Nasa descobre ‘sistema solar invertido’ que desafia tudo que se sabe sobre planetas
Astrônomos observam sistema distante e questionam modelos clássicos de formação planetária

Astrônomos encontraram um sistema planetário que desafia o modelo clássico de formação de planetas e promete mudar como entendemos o surgimento de mundos. A descoberta foi feita a cerca de 116 anos-luz da Terra, com telescópios da Nasa e da Agência Espacial Europeia (ESA), incluindo o TESS e o CHEOPS.
O sistema orbita LHS 1903, uma estrela anã vermelha — o tipo mais comum no universo — e tem quatro planetas em uma ordem incomum: o mais próximo é rochoso, os dois do meio são gasosos e o mais distante também é rochoso. Essa sequência contraria o padrão do nosso Sistema Solar, onde os planetas rochosos ficam perto do Sol e os gigantes gasosos ficam mais longe.
Normalmente, planetas rochosos se formam próximos à estrela, onde o calor intenso evapora gases e líquidos, sobrando apenas minerais sólidos. Mais afastados, temperaturas mais baixas permitem que gelo e outros compostos se formem, dando origem a gigantes gasosos como Júpiter e Saturno.
Thomas Wilson, da Universidade de Warwick, primeiro autor do estudo publicado na revista Science, afirma que essa é a primeira vez que um planeta rochoso aparece na posição mais externa do sistema. Batizado de LHS 1903 e, ele tem 1,7 vezes o tamanho da Terra, entrando na categoria de “Super-Terra”.
Pesquisas mostraram que nem colisões gigantes nem perda de atmosfera explicam a presença desse planeta. A explicação mais provável é que os planetas se formaram em momentos diferentes, em um processo chamado “late bloomer”, ou formação “de dentro para fora”, em que o planeta mais distante surgiu depois que já havia pouco gás e poeira.

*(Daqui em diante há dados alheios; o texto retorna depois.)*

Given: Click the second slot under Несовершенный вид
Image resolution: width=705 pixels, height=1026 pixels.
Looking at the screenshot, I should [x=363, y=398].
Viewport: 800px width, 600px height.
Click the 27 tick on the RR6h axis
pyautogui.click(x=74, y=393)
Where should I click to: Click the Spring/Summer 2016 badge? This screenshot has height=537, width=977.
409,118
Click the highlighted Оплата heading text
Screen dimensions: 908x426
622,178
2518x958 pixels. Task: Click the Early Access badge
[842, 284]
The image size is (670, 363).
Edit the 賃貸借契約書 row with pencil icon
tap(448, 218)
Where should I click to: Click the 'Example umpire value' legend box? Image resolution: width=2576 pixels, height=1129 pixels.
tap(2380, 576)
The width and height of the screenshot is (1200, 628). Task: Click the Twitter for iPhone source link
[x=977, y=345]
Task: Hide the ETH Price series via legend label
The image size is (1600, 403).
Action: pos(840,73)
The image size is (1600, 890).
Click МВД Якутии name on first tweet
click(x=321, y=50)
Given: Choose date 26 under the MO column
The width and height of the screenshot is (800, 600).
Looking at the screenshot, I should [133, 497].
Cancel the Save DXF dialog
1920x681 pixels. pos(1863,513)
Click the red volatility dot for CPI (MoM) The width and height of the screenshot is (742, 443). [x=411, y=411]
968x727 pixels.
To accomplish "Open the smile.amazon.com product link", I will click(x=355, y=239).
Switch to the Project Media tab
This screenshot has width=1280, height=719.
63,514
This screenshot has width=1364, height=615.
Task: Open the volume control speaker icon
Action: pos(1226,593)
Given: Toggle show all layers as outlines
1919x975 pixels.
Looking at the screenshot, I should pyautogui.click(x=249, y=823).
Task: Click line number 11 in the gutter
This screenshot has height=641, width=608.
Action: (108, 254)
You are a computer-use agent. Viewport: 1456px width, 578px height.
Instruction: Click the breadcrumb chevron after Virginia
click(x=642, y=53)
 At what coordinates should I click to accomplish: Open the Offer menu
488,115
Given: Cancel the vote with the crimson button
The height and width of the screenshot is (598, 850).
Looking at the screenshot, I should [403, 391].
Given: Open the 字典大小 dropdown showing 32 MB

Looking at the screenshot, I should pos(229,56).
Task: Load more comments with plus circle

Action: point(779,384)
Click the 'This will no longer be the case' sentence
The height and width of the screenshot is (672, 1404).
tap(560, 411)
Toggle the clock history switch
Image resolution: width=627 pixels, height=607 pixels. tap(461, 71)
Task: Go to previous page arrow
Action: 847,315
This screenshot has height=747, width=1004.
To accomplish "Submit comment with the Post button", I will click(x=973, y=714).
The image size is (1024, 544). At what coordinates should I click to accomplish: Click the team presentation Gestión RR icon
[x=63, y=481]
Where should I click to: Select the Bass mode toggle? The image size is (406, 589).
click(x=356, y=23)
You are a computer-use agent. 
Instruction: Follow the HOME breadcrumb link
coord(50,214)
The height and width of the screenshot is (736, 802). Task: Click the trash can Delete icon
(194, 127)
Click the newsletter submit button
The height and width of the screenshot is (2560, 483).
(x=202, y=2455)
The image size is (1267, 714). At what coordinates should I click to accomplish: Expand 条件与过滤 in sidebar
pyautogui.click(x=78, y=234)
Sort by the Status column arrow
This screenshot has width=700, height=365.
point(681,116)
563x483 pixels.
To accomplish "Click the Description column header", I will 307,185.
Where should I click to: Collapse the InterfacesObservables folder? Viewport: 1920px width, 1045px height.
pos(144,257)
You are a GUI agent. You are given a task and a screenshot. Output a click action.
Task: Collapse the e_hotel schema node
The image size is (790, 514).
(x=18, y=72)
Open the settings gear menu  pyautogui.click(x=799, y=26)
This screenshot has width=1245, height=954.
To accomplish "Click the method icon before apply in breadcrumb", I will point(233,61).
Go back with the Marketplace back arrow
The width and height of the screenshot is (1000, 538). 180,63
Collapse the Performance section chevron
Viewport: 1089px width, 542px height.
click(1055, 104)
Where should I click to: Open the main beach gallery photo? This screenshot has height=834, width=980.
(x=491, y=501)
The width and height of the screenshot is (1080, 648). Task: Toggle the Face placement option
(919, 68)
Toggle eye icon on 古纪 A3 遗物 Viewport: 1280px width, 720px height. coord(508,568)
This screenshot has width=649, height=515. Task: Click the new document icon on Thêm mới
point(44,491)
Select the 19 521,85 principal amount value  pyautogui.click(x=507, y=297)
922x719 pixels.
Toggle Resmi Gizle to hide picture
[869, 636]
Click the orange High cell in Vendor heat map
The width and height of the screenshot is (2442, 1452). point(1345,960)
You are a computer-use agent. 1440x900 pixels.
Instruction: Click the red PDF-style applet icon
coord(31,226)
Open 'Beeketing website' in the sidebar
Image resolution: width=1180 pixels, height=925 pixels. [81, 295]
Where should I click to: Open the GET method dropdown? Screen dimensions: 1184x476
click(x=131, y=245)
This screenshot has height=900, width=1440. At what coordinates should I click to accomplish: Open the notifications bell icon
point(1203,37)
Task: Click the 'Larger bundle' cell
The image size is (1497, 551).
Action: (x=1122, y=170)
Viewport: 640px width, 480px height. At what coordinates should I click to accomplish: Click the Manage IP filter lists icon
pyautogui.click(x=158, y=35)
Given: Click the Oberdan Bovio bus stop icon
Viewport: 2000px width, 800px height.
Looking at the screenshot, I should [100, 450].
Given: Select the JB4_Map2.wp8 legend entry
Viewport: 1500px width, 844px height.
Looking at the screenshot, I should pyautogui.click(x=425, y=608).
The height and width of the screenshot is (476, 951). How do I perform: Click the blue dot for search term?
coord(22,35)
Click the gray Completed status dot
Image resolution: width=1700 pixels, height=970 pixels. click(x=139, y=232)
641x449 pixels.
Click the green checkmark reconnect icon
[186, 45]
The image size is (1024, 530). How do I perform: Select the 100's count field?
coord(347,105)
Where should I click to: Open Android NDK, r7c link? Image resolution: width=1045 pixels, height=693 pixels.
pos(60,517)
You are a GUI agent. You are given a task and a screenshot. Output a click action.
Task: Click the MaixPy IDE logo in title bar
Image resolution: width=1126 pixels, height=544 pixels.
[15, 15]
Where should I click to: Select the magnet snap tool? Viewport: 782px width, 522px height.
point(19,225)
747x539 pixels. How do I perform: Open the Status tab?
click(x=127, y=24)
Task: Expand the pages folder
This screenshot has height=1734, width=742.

Sara Seager, do MIT, diz que o sistema é um dos primeiros indícios de que planetas ao redor de estrelas comuns podem se formar de maneiras bem diferentes. Heather Knutson, do Caltech, destaca que a Super-Terra pode ter diferentes tipos de atmosfera e até água condensada, tornando-a perfeita para observações futuras com o Telescópio Espacial James Webb.
Para Ana Glidden, também do MIT, LHS 1903 funciona como um laboratório natural para estudar a formação de pequenos planetas fora do padrão do nosso Sistema Solar. A descoberta adiciona informações valiosas e deve inspirar novas pesquisas, mostrando que nosso Sistema Solar pode não ser o modelo mais comum do universo.